• [REQUIRED ACTION]:
Reproduce all entries precisely as they are written.

[Collected data entries]
== == ==

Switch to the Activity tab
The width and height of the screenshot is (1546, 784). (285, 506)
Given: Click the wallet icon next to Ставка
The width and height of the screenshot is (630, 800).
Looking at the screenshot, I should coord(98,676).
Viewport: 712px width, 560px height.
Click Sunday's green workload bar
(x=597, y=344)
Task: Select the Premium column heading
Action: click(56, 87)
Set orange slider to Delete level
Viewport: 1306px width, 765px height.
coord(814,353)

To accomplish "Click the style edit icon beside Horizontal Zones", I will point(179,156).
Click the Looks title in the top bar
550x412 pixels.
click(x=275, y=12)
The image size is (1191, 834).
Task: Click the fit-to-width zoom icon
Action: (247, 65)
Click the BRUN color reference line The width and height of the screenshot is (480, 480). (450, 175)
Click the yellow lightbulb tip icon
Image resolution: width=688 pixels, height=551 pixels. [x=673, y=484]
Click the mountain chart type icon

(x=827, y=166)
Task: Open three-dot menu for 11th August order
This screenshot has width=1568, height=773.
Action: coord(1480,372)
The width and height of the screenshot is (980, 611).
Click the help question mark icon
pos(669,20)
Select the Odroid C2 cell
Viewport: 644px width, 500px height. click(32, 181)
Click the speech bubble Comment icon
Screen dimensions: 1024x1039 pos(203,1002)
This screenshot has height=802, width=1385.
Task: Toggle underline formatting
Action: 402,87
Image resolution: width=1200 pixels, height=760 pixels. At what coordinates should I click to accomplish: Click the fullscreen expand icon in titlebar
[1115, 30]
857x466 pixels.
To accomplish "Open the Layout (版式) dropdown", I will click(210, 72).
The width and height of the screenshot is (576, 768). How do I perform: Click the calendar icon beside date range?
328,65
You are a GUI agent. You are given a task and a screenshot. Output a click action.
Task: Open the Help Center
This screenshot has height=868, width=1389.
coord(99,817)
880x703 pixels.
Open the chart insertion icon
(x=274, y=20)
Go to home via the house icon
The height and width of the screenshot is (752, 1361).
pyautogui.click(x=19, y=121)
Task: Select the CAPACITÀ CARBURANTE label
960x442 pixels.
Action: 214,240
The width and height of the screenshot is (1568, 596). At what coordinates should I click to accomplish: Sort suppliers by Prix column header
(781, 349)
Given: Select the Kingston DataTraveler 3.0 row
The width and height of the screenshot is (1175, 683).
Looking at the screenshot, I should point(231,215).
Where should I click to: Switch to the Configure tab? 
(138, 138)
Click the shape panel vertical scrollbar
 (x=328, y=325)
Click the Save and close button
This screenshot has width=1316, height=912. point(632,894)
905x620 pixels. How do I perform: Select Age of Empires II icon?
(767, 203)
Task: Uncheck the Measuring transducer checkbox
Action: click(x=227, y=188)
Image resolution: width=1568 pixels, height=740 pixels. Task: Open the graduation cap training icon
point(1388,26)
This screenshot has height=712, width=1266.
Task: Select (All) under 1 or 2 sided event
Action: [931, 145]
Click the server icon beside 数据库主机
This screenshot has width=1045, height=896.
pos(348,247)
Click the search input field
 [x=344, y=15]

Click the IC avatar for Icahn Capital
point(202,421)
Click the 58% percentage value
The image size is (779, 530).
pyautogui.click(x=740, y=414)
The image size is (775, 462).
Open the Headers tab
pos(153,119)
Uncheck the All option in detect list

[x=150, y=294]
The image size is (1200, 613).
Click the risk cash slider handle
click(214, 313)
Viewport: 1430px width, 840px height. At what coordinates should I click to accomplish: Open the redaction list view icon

== == ==

• [RESPONSE AREA]:
Switch to the Activity tab
The width and height of the screenshot is (1546, 784). (285, 506)
Given: Click the wallet icon next to Ставка
The width and height of the screenshot is (630, 800).
Looking at the screenshot, I should coord(98,676).
Viewport: 712px width, 560px height.
Click Sunday's green workload bar
(x=597, y=344)
Task: Select the Premium column heading
Action: click(56, 87)
Set orange slider to Delete level
Viewport: 1306px width, 765px height.
coord(814,353)

To accomplish "Click the style edit icon beside Horizontal Zones", I will point(179,156).
Click the Looks title in the top bar
550x412 pixels.
click(x=275, y=12)
The image size is (1191, 834).
Task: Click the fit-to-width zoom icon
Action: (247, 65)
Click the BRUN color reference line The width and height of the screenshot is (480, 480). (450, 175)
Click the yellow lightbulb tip icon
Image resolution: width=688 pixels, height=551 pixels. [x=673, y=484]
Click the mountain chart type icon

(x=827, y=166)
Task: Open three-dot menu for 11th August order
This screenshot has width=1568, height=773.
Action: coord(1480,372)
The width and height of the screenshot is (980, 611).
Click the help question mark icon
pos(669,20)
Select the Odroid C2 cell
Viewport: 644px width, 500px height. click(32, 181)
Click the speech bubble Comment icon
Screen dimensions: 1024x1039 pos(203,1002)
This screenshot has height=802, width=1385.
Task: Toggle underline formatting
Action: 402,87
Image resolution: width=1200 pixels, height=760 pixels. At what coordinates should I click to accomplish: Click the fullscreen expand icon in titlebar
[1115, 30]
857x466 pixels.
To accomplish "Open the Layout (版式) dropdown", I will click(210, 72).
The width and height of the screenshot is (576, 768). How do I perform: Click the calendar icon beside date range?
328,65
You are a GUI agent. You are given a task and a screenshot. Output a click action.
Task: Open the Help Center
This screenshot has height=868, width=1389.
coord(99,817)
880x703 pixels.
Open the chart insertion icon
(x=274, y=20)
Go to home via the house icon
The height and width of the screenshot is (752, 1361).
pyautogui.click(x=19, y=121)
Task: Select the CAPACITÀ CARBURANTE label
960x442 pixels.
Action: 214,240
The width and height of the screenshot is (1568, 596). At what coordinates should I click to accomplish: Sort suppliers by Prix column header
(781, 349)
Given: Select the Kingston DataTraveler 3.0 row
The width and height of the screenshot is (1175, 683).
Looking at the screenshot, I should point(231,215).
Where should I click to: Switch to the Configure tab? 
(138, 138)
Click the shape panel vertical scrollbar
 (x=328, y=325)
Click the Save and close button
This screenshot has width=1316, height=912. point(632,894)
905x620 pixels. How do I perform: Select Age of Empires II icon?
(767, 203)
Task: Uncheck the Measuring transducer checkbox
Action: click(x=227, y=188)
Image resolution: width=1568 pixels, height=740 pixels. Task: Open the graduation cap training icon
point(1388,26)
This screenshot has height=712, width=1266.
Task: Select (All) under 1 or 2 sided event
Action: [931, 145]
Click the server icon beside 数据库主机
This screenshot has width=1045, height=896.
pos(348,247)
Click the search input field
 [x=344, y=15]

Click the IC avatar for Icahn Capital
point(202,421)
Click the 58% percentage value
The image size is (779, 530).
pyautogui.click(x=740, y=414)
The image size is (775, 462).
Open the Headers tab
pos(153,119)
Uncheck the All option in detect list

[x=150, y=294]
The image size is (1200, 613).
Click the risk cash slider handle
click(214, 313)
Viewport: 1430px width, 840px height. At what coordinates should I click to accomplish: Open the redaction list view icon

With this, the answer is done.